Step 6, Create the FedWeb14 sample index (same optional parameters):
java -cp target/searsiafedweb.jar org.searsia.fedweb.FedwebSamples
- You see "Index 0XX" for each engine that has samples;
- Some engines do not exist, causing normal warnings ("No e006.xml");
Step 7, Start the Searsia server (also works with searsiaserver.jar
v0.4.0):
java -jar target/searsiafedweb.jar -mother=none -name=fedweb14 --path=index
Step 8, Run the experiment: (Required: https://pypi.python.org/pypi/requests)

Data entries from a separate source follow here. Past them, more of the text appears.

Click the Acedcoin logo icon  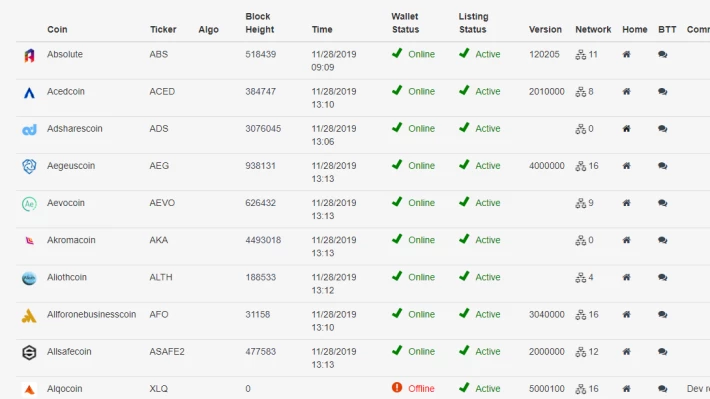coord(29,93)
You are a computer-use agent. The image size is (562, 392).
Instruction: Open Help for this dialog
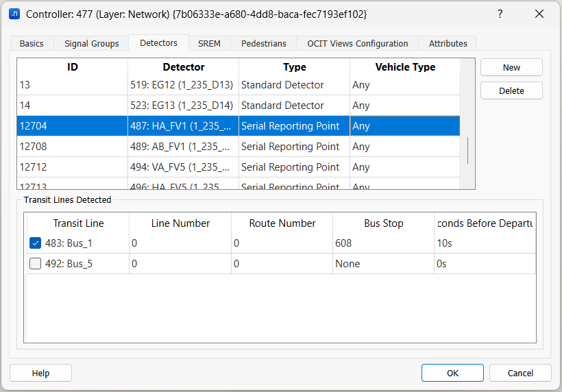tap(40, 373)
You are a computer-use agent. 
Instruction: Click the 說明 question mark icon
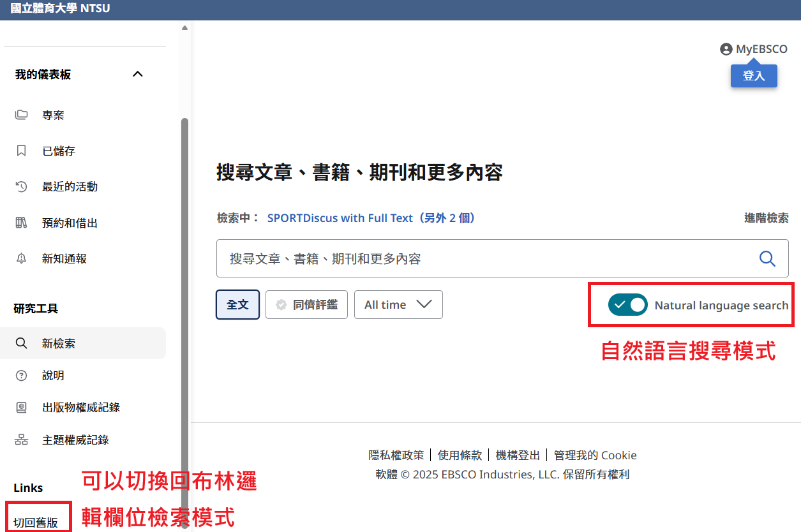coord(22,375)

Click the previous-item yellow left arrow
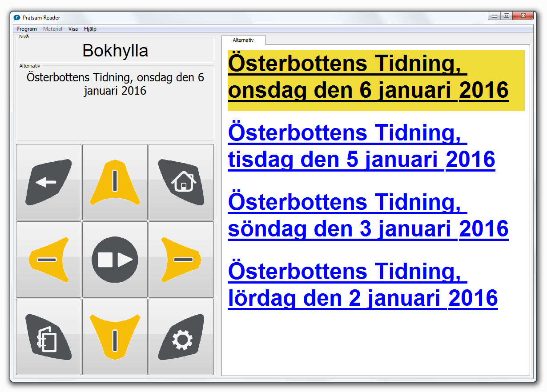(x=48, y=259)
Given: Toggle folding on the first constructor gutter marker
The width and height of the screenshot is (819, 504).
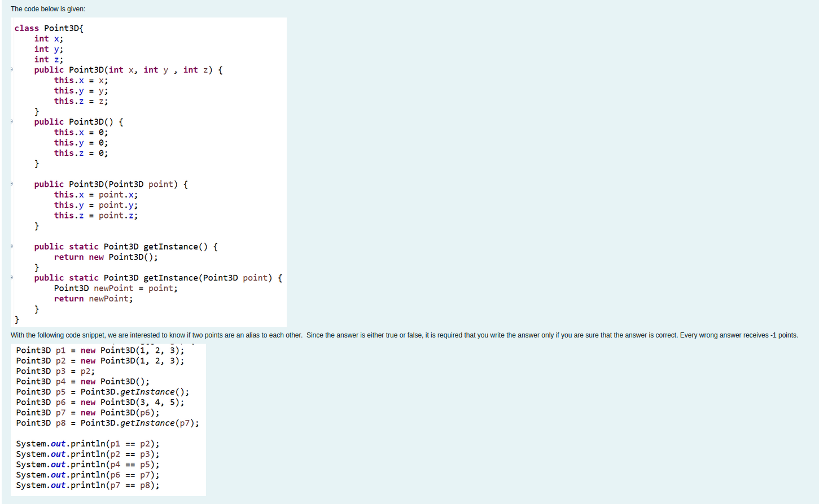Looking at the screenshot, I should 11,69.
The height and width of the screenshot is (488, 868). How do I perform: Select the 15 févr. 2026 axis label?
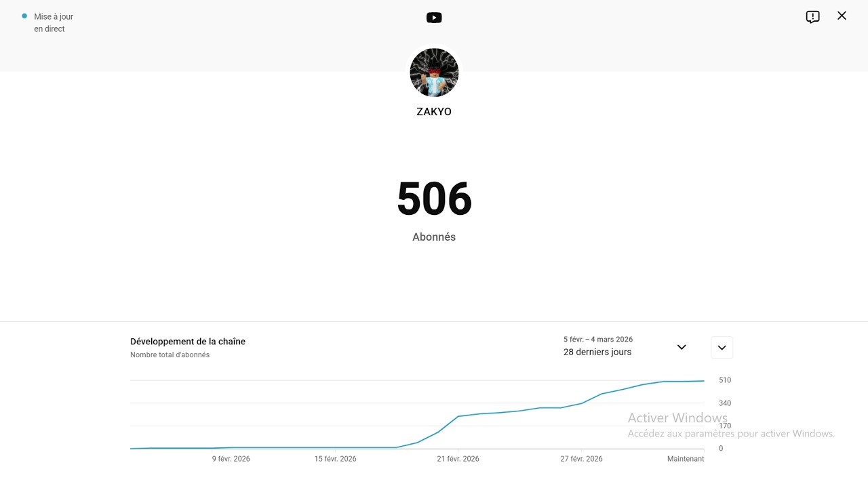[335, 459]
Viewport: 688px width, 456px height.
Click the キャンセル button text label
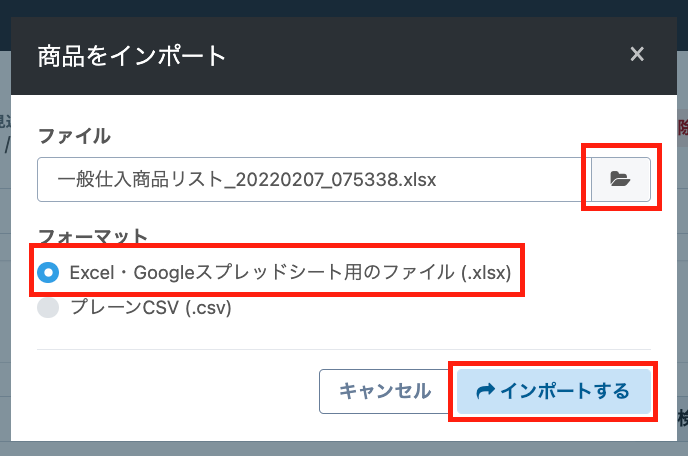pos(385,391)
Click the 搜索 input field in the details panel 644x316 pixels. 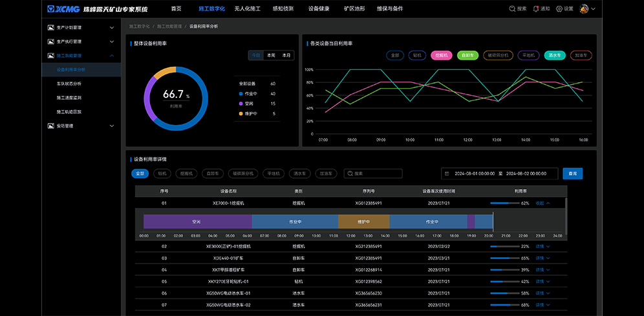click(x=376, y=174)
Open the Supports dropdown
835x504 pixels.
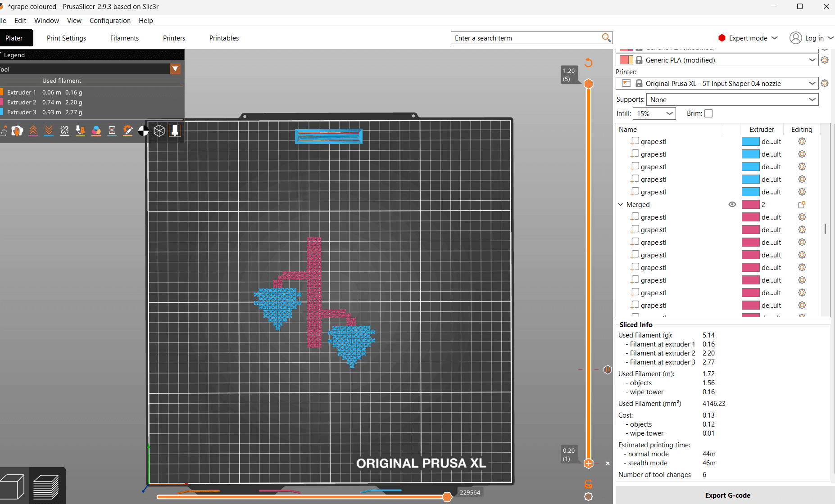pyautogui.click(x=732, y=99)
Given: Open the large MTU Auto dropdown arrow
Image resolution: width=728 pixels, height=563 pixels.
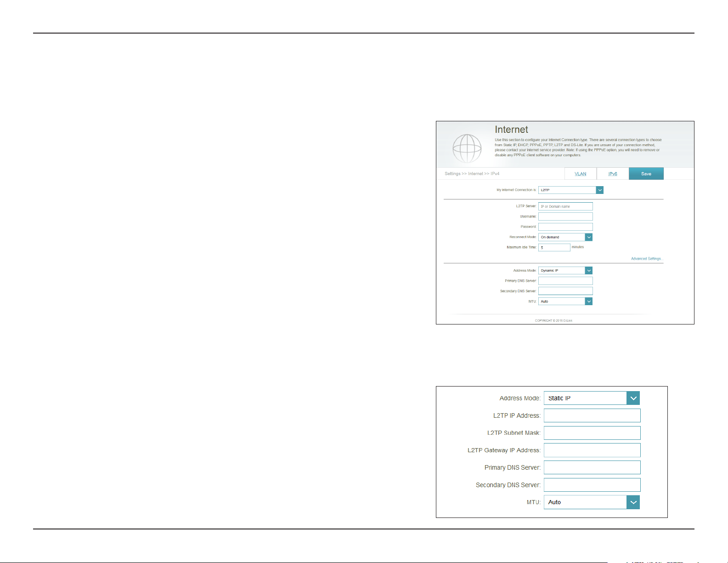Looking at the screenshot, I should tap(633, 502).
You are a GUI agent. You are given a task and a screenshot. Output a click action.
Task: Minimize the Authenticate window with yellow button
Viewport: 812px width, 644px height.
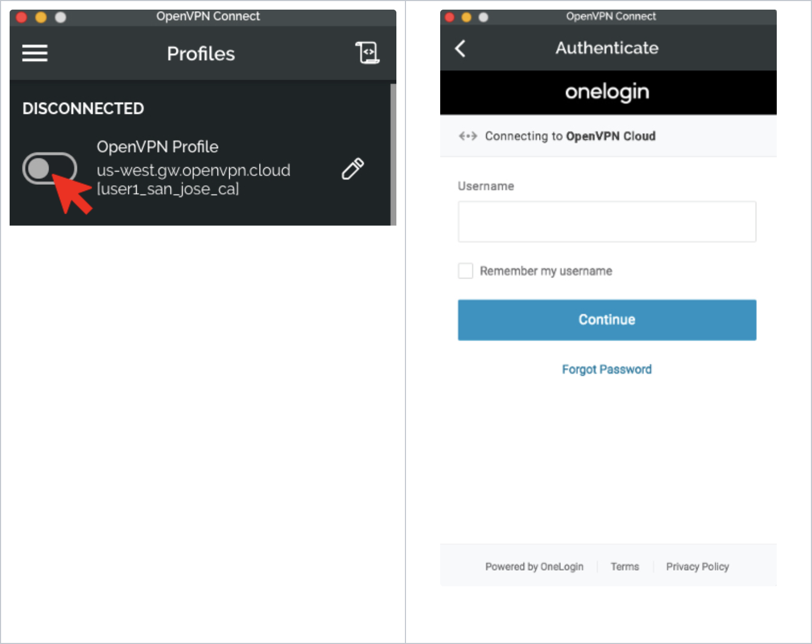click(466, 17)
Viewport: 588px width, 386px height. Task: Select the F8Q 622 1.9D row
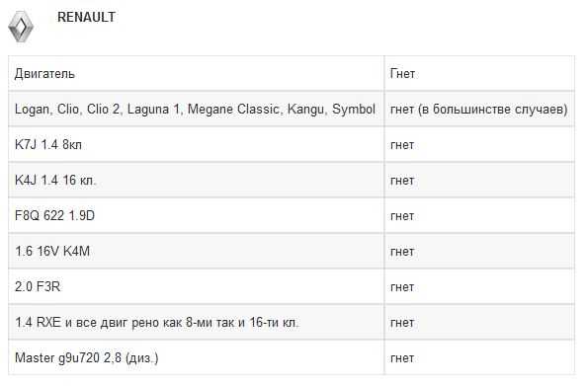coord(292,215)
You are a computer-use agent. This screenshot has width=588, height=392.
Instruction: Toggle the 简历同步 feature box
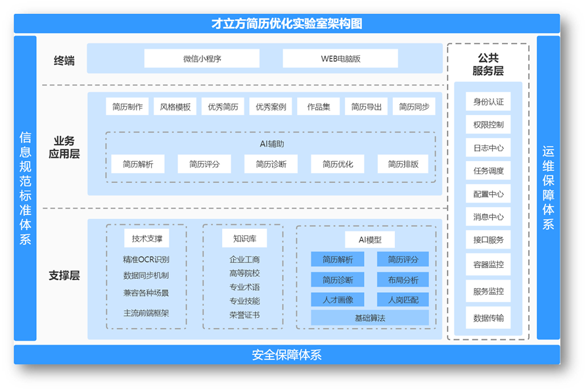click(x=414, y=106)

python src/main/python/trec-run.py \
fedwebgh/meta_data/topics/FW-topics.xml >fw.run
Step 9, Evaluate the results: (Required: http://www.numpy.org)
python fedwebgh/meta_data/TREC_evaluation/eval_scripts/FW-eval-RS.py \
fw.run fedwebgh/meta_data/TREC_evaluation/qrels_files/FW14-QRELS-RS.txt \
trec_eval.9.0/
Expected result:
topic,nDCG@10,nDCG@20,nDCG@100,nP@1,nP@5
(...)
all,0.6097,0.6637,0.6829,0.4307,0.5139
More information: Thomas Demeester, Dolf Trieschnigg, Dong Nguyen, Ke Zhou, and Djoerd Hiemstra. Overview of the TREC 2014 Federated Web Search Track, In: Proceedings of the 23rd Text REtrieval Conference Proceedings (TREC), 2015.